Regarding longer pulley bolt (used) shown on your photo I am wondering why it should be longer? Is it because of internal stress which expands thread when removed? Or if the bolt became longer then also crank thread should be longer or damaged as I doubt that bolt became longer but crank stays intact. I think it is really difficult to see it in the picture and what we see there is just production tolerance.

Recommendation to reuse bolt comes from former Jag mechanic who has his own Jag workshop now and plenty of experience with Jag engines and naver had an issue when reusing bolts. He recommends to replace bolts for 5.0 engines.
Hi Zdicho,

I don't know your former Jag mechanic, but plenty of long-time Jag mechanics I have encountered in person and online are capable of incorrect assumptions and poor judgment. For example, 30 years ago, I visited a former Jaguar dealership mechanic with a good local reputation to ask what transmission fluid I should use. He said he used Dexron VI in all Jaguar automatic transmissions "because it is the newest fluid that replaces all older fluids." So I tried Dexron VI. Some weeks later, I realized the torque converter always seemed to be slipping slightly. After doing some research, I learned that Dexron VI is 25% thinner than Dexron III, the fluid that Jaguar and ZF specified for the 4HP24 transmission in my Jag. The thinner Dex VI could not provide the proper energy transfer in the torque converter. After switching to Redline D4, a high-quality Dexron III equivalent, all was well again. Some guys just "think they know better" but never bother to actually do the research to understand why the factory engineers said a repair should be done a certain way.

Regarding the torque-to-yield crankshaft bolt, as I said previously, it is possible that the old bolt in my photo is longer than the new bolt due to manufacturing tolerances. But based on what the technical literature tells us, the most likely reason the old bolt is longer is that it has been physically stretched by the 12 to 14 tons of tensile force to which it has been subjected. The bolt is designed to stretch past the point of elasticity until it literally deforms. Its metallurgical structure changes and it becomes permanently elongated. The bolt typically can only undergo this elongation one time before it is deformed past the point of being able to provide the proper clamping force when re-torqued and stretched again. Here is a simple explanation from Wikipedia:




I don't know why your Jag mechanic should think that it is more important to change the crank bolt on the 5.0L engines than on the 4.0L engines.

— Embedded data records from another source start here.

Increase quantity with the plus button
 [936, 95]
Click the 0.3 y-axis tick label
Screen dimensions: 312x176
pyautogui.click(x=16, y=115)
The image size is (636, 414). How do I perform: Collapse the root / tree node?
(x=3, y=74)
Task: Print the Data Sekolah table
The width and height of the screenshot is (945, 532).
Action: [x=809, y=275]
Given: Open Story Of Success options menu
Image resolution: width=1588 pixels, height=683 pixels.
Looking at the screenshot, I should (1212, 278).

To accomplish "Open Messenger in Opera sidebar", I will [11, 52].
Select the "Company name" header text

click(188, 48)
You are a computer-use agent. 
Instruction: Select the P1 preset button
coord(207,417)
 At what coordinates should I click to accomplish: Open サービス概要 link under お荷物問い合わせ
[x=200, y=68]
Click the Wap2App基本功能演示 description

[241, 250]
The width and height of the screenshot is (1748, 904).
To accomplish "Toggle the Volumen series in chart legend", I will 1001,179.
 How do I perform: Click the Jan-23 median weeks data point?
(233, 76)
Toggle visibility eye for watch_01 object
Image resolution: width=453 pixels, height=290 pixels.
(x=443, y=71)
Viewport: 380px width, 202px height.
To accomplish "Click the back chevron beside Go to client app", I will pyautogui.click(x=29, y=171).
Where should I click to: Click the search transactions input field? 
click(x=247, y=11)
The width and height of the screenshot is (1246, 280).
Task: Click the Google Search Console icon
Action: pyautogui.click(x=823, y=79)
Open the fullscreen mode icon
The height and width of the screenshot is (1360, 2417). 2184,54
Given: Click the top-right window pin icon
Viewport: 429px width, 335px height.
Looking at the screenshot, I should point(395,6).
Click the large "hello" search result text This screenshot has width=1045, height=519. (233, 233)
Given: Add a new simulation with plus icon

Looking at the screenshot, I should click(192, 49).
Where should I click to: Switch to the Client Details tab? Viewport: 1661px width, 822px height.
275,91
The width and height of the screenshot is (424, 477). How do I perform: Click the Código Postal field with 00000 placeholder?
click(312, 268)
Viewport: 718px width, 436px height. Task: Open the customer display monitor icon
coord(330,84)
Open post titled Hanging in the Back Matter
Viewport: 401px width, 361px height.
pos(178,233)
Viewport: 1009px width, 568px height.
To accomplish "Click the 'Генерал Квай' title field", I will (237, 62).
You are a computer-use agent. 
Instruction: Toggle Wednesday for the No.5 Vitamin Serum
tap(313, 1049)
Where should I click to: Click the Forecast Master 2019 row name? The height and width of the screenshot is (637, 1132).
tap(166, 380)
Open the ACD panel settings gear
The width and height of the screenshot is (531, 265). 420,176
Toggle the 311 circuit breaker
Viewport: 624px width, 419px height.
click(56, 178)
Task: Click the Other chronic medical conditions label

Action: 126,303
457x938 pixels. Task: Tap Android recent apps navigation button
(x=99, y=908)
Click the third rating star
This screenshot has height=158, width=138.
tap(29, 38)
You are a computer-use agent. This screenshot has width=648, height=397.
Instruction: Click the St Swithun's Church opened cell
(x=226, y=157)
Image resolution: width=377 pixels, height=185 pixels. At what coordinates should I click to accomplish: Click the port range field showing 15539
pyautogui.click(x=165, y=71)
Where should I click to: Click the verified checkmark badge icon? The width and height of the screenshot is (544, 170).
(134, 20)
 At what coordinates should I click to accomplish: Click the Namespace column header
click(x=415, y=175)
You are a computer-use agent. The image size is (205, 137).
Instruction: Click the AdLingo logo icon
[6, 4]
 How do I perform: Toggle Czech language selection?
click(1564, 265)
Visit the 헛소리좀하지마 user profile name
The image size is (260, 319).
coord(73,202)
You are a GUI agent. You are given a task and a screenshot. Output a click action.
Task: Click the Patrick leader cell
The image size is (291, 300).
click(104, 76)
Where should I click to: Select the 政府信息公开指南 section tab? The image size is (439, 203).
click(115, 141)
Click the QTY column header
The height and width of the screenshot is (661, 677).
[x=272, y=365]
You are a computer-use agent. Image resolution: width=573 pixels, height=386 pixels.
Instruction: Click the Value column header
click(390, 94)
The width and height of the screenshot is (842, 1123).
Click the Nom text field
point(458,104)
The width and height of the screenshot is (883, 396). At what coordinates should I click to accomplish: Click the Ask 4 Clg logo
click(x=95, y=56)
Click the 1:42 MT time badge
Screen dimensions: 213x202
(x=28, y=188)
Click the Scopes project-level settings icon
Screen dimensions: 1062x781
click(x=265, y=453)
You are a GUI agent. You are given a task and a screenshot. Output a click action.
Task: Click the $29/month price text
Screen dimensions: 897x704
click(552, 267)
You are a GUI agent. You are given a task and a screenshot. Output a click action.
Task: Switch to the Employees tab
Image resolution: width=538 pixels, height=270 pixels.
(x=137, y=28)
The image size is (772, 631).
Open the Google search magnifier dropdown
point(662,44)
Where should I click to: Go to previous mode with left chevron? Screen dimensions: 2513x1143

The 5.0L bolt is a little longer, but it is the same M16 X 2.0 thread, and the crankshaft-to-damper connection is the same, with the conical split collet. In fact, the split collet is the same part number on both engines. So the very same bolt-stretching process is involved on the 4.0L and 5.0L engines.

Another thing to notice in the Jaguar documentation is that if your crank doesn't have the split collet or "locking ring," the correct torque spec is 80 Nm / 59 ft. lbs. plus an additional 80 degrees of rotation, to result in an estimated torque application of 320 - 400 Nm / 236 - 295 ft. lbs. This doesn't mean that you use your 400 Nm torque wrench to torque the bolt straight to 375 Nm. It means that you very carefully torque it to 80 Nm, then turn it an additional 80 degrees. This is usually done with a breaker bar and angle gauge. The actual final torque spec is less important than the angle of rotation of the bolt, which stretches the metal in the bolt to the optimal degree specified by the Jaguar engineers. The degree of stretch is more important than the final torque measurement, and the stretch is determined by the angle of rotation and the thread pitch. Threads are just an inclined plane or wedge wrapped around a cylinder, so the distance the bolt is stretched by any given angle of rotation is easily measured.

Again, see the TSB I attached that was uploaded to the forum by motorcarman (Bob Gauff), a former Jaguar mechanic who has proven over many decades of contributing to the forums that he really knows his stuff.